Our study supports the idea that humans are sensitive to conditional probabilities in visual input (Orbán, Fiser, Aslin, & Lengyel, 2008). More broadly, conditional probabilities are key elements in Bayesian inference in vision, reasoning, and language (Kalish, Griffiths, & Lewandowsky, 2007; Kersten, Mamassian, & Yuille, 2004). The data presented here demonstrate that such statistical information is also extracted to support visual search. As is the case in standard Bayesian computation, the two conditional probability terms, commonly given as P(A | B) and P(B | A), correspond to different concepts and serve different functional roles.
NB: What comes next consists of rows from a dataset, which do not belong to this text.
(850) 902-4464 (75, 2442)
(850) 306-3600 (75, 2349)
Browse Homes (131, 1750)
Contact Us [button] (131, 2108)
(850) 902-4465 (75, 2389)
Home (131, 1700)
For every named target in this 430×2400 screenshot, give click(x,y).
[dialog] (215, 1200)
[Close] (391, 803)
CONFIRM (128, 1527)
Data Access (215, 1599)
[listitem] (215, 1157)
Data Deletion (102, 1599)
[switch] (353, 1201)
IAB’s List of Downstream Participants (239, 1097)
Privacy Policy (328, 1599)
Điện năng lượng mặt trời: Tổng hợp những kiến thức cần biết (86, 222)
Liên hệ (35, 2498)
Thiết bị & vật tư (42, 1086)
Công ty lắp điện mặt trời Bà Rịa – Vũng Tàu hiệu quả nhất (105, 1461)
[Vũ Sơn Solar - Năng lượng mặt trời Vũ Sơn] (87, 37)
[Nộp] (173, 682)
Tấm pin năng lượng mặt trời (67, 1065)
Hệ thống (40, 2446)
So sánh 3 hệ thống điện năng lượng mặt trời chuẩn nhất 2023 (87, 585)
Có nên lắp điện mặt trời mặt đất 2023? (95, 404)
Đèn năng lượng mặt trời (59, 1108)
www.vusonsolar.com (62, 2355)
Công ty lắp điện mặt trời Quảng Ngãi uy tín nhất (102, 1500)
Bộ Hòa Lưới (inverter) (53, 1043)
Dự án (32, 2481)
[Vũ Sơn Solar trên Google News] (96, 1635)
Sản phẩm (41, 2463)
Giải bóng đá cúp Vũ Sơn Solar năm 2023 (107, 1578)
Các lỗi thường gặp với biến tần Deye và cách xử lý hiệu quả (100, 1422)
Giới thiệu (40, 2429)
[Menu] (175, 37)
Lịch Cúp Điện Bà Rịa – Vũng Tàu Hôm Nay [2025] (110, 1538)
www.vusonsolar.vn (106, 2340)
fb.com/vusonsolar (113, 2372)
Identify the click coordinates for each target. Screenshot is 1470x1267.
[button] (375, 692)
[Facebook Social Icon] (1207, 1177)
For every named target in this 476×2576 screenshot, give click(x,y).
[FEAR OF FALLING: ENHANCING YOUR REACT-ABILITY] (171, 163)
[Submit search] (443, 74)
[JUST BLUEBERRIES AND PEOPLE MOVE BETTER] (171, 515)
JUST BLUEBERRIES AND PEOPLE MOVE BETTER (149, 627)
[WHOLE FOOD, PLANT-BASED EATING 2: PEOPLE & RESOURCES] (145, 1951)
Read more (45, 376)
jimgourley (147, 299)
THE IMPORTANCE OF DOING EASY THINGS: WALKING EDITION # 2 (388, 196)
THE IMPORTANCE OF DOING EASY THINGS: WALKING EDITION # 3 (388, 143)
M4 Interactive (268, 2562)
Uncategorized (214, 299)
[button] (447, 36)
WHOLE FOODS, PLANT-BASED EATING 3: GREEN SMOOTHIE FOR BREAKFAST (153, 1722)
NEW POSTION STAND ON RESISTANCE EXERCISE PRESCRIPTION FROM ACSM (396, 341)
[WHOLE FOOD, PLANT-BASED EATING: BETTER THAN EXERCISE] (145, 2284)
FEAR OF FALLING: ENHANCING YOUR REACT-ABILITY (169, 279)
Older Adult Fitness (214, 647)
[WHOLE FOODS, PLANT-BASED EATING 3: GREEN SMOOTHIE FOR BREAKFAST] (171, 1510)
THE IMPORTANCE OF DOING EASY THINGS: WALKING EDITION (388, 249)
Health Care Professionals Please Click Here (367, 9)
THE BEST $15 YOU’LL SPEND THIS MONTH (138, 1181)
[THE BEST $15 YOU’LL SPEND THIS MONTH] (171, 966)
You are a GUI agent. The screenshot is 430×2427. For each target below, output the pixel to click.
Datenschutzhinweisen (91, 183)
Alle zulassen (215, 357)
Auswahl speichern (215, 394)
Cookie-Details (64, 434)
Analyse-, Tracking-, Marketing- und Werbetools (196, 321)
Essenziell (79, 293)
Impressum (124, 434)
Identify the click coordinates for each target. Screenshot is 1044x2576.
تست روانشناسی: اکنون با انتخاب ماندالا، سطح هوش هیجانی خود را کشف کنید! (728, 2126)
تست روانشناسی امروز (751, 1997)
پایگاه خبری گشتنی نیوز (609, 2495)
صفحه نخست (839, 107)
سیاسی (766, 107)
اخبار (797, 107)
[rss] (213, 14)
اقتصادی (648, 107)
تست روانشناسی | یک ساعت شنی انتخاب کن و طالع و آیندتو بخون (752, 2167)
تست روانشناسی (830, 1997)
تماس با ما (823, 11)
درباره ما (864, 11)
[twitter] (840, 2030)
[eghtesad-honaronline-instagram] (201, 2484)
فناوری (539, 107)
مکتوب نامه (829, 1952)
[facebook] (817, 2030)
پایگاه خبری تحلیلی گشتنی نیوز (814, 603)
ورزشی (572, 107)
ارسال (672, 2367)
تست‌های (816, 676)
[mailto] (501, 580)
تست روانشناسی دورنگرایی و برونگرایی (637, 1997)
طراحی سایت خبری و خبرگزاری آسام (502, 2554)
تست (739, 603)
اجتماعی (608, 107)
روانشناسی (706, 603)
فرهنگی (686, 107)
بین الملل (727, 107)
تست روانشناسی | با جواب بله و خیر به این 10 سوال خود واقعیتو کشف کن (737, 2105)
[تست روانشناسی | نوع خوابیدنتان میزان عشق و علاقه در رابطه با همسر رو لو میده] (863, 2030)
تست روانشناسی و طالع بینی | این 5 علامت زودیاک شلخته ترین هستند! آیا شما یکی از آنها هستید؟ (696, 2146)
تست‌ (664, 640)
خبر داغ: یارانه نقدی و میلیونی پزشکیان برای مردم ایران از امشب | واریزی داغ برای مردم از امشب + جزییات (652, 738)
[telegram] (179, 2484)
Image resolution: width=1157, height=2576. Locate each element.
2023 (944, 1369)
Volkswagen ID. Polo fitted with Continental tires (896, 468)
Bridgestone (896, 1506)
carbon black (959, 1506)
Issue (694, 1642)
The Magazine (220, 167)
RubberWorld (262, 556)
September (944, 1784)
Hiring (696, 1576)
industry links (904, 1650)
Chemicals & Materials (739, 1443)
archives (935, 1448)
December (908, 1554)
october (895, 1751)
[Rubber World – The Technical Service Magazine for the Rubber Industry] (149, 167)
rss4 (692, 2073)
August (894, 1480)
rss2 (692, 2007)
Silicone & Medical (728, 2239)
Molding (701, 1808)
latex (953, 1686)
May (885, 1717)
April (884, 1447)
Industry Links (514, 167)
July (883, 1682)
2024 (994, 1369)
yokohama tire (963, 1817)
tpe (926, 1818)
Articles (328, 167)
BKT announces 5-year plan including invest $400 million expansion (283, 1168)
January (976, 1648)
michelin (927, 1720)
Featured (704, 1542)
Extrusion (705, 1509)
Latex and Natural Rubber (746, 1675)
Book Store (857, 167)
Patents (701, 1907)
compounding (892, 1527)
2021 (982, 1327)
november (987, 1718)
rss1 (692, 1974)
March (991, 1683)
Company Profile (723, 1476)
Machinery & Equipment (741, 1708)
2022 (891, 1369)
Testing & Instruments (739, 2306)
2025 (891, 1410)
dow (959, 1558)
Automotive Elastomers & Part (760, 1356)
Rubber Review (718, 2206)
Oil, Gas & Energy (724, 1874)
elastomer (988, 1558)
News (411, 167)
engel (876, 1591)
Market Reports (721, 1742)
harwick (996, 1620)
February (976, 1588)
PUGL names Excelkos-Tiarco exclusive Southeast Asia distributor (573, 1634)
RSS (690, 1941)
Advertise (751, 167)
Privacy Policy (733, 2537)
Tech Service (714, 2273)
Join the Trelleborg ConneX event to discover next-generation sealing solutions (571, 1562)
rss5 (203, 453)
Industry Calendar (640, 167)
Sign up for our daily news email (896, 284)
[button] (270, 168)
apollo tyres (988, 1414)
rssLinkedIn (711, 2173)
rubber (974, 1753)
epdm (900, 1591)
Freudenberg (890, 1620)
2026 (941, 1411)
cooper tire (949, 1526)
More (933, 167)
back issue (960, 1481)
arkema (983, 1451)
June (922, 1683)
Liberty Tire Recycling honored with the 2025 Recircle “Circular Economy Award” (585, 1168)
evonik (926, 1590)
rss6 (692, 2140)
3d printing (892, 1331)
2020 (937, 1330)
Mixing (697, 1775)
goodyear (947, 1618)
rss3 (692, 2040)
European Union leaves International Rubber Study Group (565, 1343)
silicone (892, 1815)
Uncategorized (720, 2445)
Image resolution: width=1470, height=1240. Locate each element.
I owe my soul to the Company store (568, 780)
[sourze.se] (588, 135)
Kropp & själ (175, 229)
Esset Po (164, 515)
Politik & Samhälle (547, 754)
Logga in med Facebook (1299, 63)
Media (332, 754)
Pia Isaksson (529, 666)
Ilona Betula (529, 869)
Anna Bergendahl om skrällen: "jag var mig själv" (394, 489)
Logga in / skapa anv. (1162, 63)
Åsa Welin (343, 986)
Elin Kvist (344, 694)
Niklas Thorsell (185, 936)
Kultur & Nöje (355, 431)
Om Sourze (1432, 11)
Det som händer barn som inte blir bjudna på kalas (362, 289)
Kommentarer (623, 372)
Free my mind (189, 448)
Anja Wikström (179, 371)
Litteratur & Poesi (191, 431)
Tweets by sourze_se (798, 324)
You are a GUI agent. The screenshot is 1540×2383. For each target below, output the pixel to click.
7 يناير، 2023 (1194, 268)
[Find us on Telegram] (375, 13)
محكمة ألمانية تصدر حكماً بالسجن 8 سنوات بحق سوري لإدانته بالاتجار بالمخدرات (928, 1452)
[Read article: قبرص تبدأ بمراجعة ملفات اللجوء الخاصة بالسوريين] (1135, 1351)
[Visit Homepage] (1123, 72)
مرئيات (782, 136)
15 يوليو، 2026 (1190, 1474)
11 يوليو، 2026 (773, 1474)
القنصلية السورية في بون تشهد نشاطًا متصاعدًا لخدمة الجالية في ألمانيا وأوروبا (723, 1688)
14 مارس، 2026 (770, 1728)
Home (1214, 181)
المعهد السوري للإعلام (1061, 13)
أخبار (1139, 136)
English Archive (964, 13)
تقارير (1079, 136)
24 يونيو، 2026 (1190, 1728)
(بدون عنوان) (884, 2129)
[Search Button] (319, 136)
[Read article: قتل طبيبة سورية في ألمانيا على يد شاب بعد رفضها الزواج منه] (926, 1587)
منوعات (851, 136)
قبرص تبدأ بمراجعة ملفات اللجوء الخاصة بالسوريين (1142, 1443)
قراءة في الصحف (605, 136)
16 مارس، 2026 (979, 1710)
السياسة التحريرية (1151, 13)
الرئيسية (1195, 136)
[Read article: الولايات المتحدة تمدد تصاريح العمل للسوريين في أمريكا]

Our study suggests that these functional differences may support learning at multiple time scales.

At first glance, the diagnostic-value account appears to be inconsistent with one finding in the literature: the lack of durable frequency effects in singleton search tasks. Consider the task of finding an odd-colored target (e.g., red) among homogeneous colored distractors (e.g., green; Kruijne & Meeter, 2015). When most trials are red among green and few are green among red, red is more often a target than a distractor, and green is more often a distractor than a target. Why does this difference in diagnostic value not induce a persisting attentional bias for red? We believe that the reason is that when people search for a color singleton, they primarily adopt the singleton-search mode (Bacon & Egeth, 1994), such as detecting a local discontinuity in color. The adoption of this mode likely interferes with statistical learning of the specific target color. How visual statistics are computed for singleton search remains to be tested.

Our experiments, along with that of Cosman and Vecera (2014), establish the importance of diagnostic value in long-term statistical learning. They do not, however, specify the nature of this learning. We have proposed that frequency information accrues from trial to trial, with the resulting conditional probabilities being computed independently and in parallel for all target and distractor colors. Another possibility is that the simultaneous presence of two potential target colors leads to trial-by-trial inhibition of the color associated with the distractor. Attentional priority would then be based on a computation of accumulated strength across trials. Existing studies do not provide a definitive answer as to the nature of the underlying learning.

Conclusions

In this study we examined the roles of featural frequency in inducing short-term and long-lasting changes in attention. We found that both short-term and long-term mechanisms contribute to people’s sensitivity to featural frequency in visual search. Our results support the claim that short-term changes operate on the target’s featural frequency (e.g., inter-trial priming), whereas long-term changes may depend on the ratio of a feature coinciding with the target rather than a distractor (its diagnostic value). We propose that the diagnostic value of a feature in discriminating targets from distractors is important for inducing durable changes in attention.